AbstractG protein-coupled receptors are a class of receptor proteins located on the cell membrane, regulating the perception and response of cells to various external signals. Identifying the binding sites of G protein-coupled receptors plays a crucial role in understanding their allosteric modulation mechanisms. However, obtaining the crystal structure of the complex through experimental means and subsequently identifying the binding sites require substantial resources. With the development of computer-aided computation, deep learning can effectively predict the binding sites between proteins and ligands. This study predicted the binding sites of G protein-coupled receptors based on 3D convolutional neural network. A total of 108 G protein-coupled receptors recorded in the scPDB database were collected for this study, and a 3D convolutional neural network model was established based on these three-dimensional structures.
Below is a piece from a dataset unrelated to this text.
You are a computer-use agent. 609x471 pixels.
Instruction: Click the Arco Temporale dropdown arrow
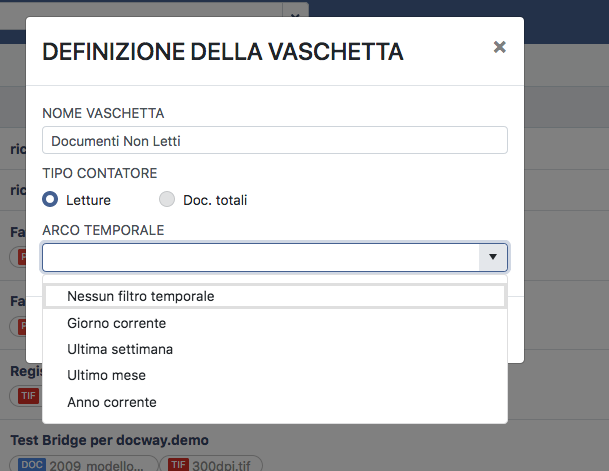[493, 257]
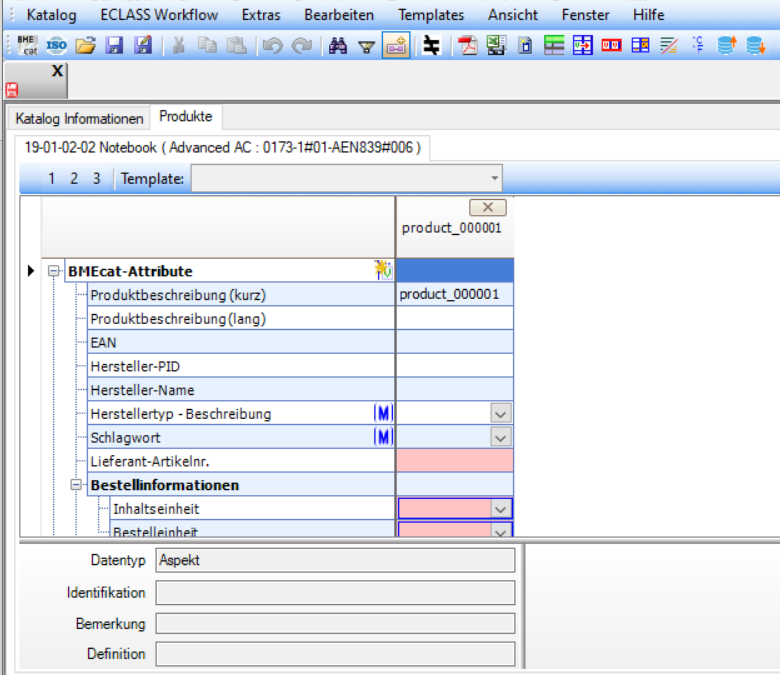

Firstly, the PDB file of the protein is voxelized and segmented into different channels according to the type of atoms in a certain region. Then, 3D convolutional neural network is employed to predict the binding site through traversal, and the optimal voxel box size and model parameters are determined based on performance evaluation metrics. The established 3D convolutional neural network accurately predicts the binding site of G protein-coupled receptors, with an accuracy as high as 0.942, precision of 0.678, and recall rate of 0.532. Additionally, using the backpropagation algorithm, the gradients of the input data are calculated, and the importance of input elements on the final classification result is analyzed.